After winning Amgen’s coveted 2017 Golden Ticket in December 2017 startup company QurAlis officially launched with financial backing from Amgen Ventures with a mission to develop a cure for Amyotrophic Lateral Sclerosis (ALS).

Cambridge, Mass.-based QurAlis was started by Kevin Eggan and Clifford Woolf, two Harvard professors and pioneers in the use of stem cells. QurAlis is currently developing therapies for three different forms of ALS with known disease mechanisms which include: a transformative device to remove toxic proteins; a drug that mediates overactive neurons and prevents them from dying; and a drug that restores a dysfunctional waste clearance system in cells. Success with any of these therapies will have a tremendous positive impact on ALS patients and their families, the company said.

Also called Lou Gehrig’s disease, ALS is a rare disease that attacks and kills the nerve cells that control voluntary muscles. The Centers for Disease Control and Prevention estimates that approximately 12,000 to 15,000 Americans have ALS, with about 5,000 to 6,000 diagnosed annually. The average life expectancy of an ALS patient is approximately three to five years after diagnosis and only 10 percent of patients survive for more than 10 years. Death usually is a result of respiratory failure.

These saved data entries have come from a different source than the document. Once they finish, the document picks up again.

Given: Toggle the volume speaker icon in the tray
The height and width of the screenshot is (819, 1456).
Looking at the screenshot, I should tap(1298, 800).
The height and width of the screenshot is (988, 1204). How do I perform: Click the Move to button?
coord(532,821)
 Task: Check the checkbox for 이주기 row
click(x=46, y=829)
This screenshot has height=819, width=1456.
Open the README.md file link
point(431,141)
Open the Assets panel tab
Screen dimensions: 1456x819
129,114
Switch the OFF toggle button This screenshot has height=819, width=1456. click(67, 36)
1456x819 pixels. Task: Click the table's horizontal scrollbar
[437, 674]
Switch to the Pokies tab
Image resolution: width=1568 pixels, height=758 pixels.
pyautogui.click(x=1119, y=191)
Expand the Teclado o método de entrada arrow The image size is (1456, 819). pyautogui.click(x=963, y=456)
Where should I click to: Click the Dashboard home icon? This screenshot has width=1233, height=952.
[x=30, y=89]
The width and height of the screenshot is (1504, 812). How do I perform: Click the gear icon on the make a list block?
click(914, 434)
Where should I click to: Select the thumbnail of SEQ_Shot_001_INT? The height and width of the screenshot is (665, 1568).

QurAlis said that new insights from genetics and biomarkers show ALS is “not one disease, but a spectrum of disorders with varying underlying mechanisms.” Comparing ALS to cancer, QurAlis said each subtype of the motor neuron disease needs to be treated with precision therapies.

“QurAlis was founded to leverage these emerging insights and new technologies in order to address its mission of curing ALS,” the company said in a statement.

By winning the Amgen Golden Ticket in December QurAlis secured one year of bench space at LabCentral, a first-of-its-kind shared laboratory space designed as a launchpad for high-potential life sciences and biotech startups.

In addition to Amgen, the QurAlis launch was backed by Alexandria Venture Investments and MP Healthcare Venture Management, a subsidiary of Mitsubishi Tanabe Pharma Corporation, the company that developed the ALS treatment Radicava. Mitsubishi Tanabe won regulatory approval for Radicava, the first new ALS treatment in 22 years in May 2017. Radicava was approved based on Phase III clinical trials that demonstrated patients taking the drug had a slower decline in physical function than those taking placebo.

In its coming out announcement QurAlis did not disclose how much funding each backer provided.

“The participation of MPH, Amgen and Alexandria is an incredible validation of our strategy and brings us closer to bringing innovative precision medicine to ALS patients,” Kasper Roet, QurAlis cofounder and chief executive officer said in a statement.

John Dunlop, head of neuroscience at Amgen, said the investment in QurAlis aligns with the company’s commitment to advance novel neuroscience research in order to bring needed therapies to patients.

“We are delighted to further support QurAlis’ innovative technologies in their mission to help patients with this extremely debilitating disease,” Dunlop said.